[Cinéma en salle] Billie Holiday, une affaire d'état, de Lee Daniels (2021)

The united states vs Billie Holiday, avec Andra Day, Trevante Rhodes, Garrett Hedlund. 128mn
En salles depuis le 2 juin.

Au travers de l’histoire de Billie Holiday (1915 – 1959) et de sa chanson Strange Fruit, Lee Daniels, habitué à dénoncer l’apartheid made in USA (Precious, Le majordome) développe une poignante variation sur l’oppression insidieuse – voir obsessionnelle contre Lady Day – que peuvent subir les afro-américains aux Etats-Unis.

Une chanson qui bouge les lignes de l’histoire

Avec Precious, son second film qui l’a fait connaître en 2010 (Grand Prix du Jury au Festival de Sundance en 2009),  Lee Daniels dénonçait la ségrégation et la discrimination au travers d’une personne noire, obèse et analphabète.
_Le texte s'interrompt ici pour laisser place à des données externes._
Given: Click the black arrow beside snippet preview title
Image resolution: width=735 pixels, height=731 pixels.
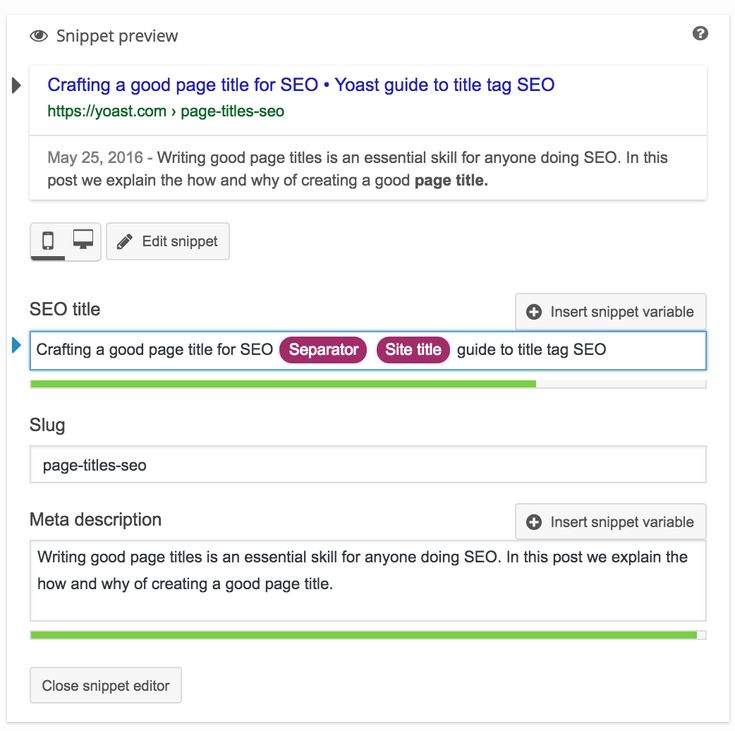Looking at the screenshot, I should coord(16,85).
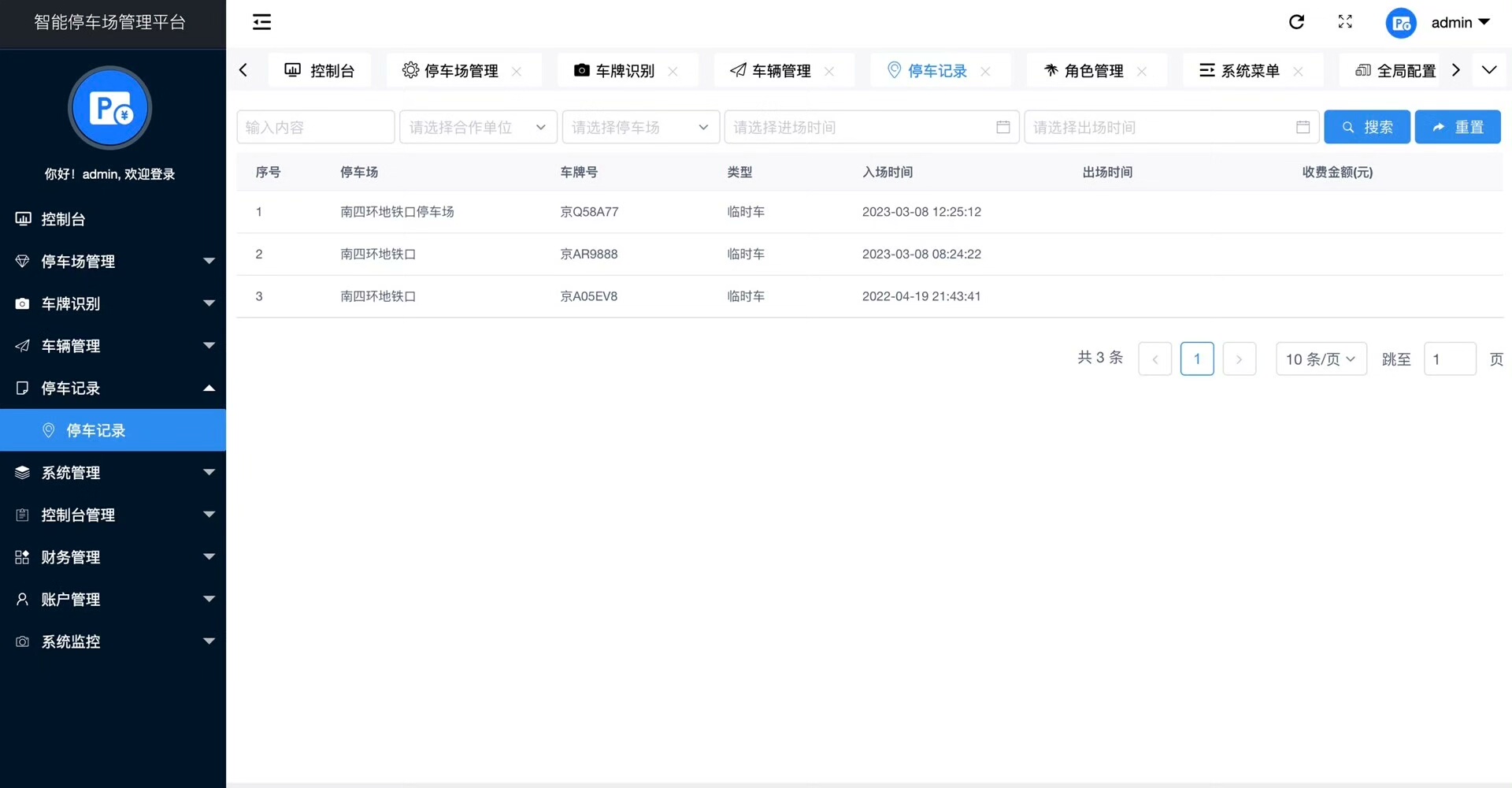Click calendar icon in 进场时间 field
This screenshot has width=1512, height=788.
click(x=1002, y=127)
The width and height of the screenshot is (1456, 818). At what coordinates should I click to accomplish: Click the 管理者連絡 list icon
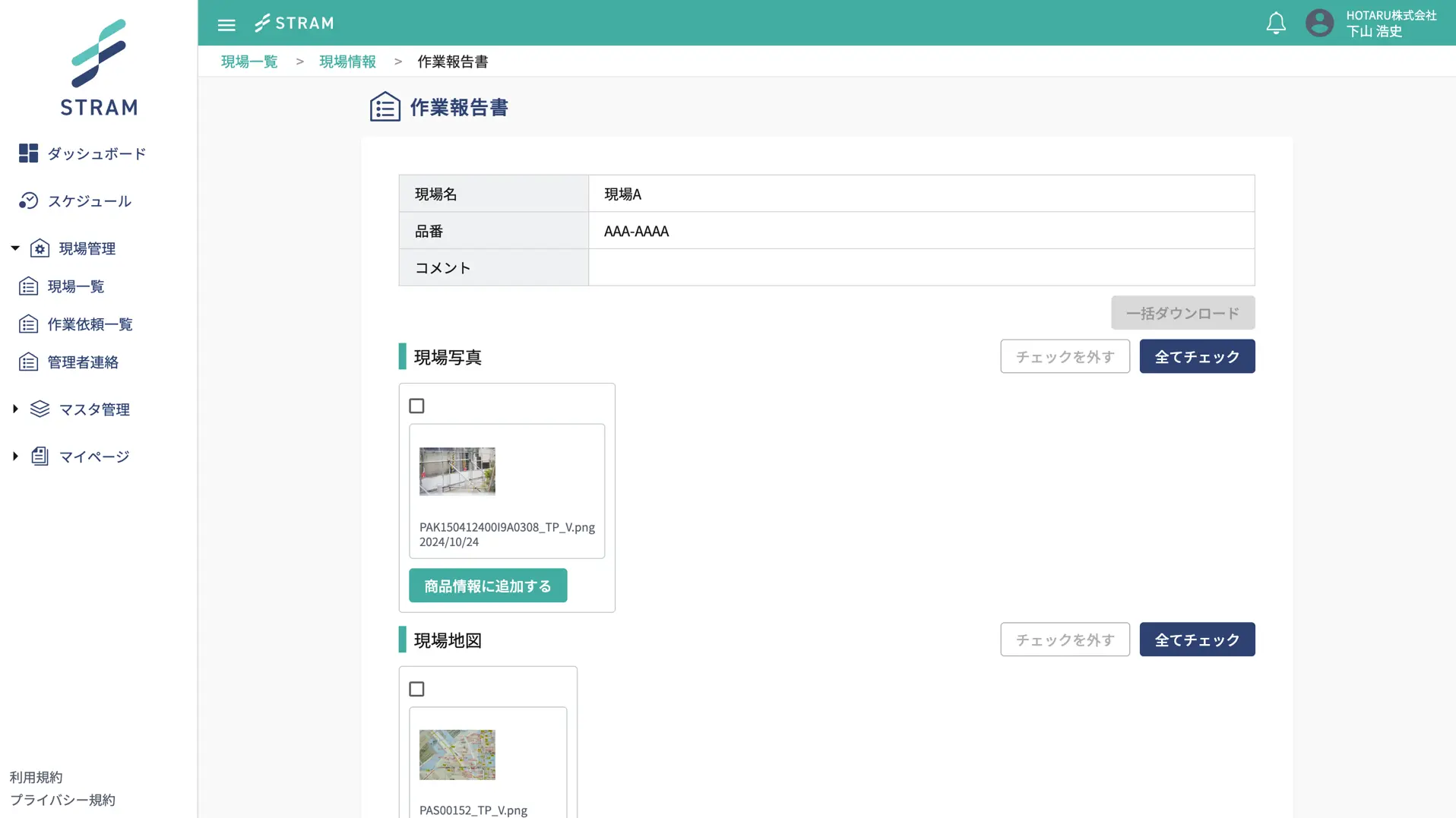(28, 362)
Billie Holiday, une affaire d’état, après Le majordome creuse à nouveau le sillon du statut (précaire) des personnes de couleur aux Etats-Unis.
En évoquant le destin de Billie Holiday au travers la chanson Strange Fruit, entrée au patrimoine de l’humanité, il retrace non seulement la force d’un morceau de blues et de son interprète mais aussi le caractère impétueux d’une artiste rompue aux affres d’une existence cruelle.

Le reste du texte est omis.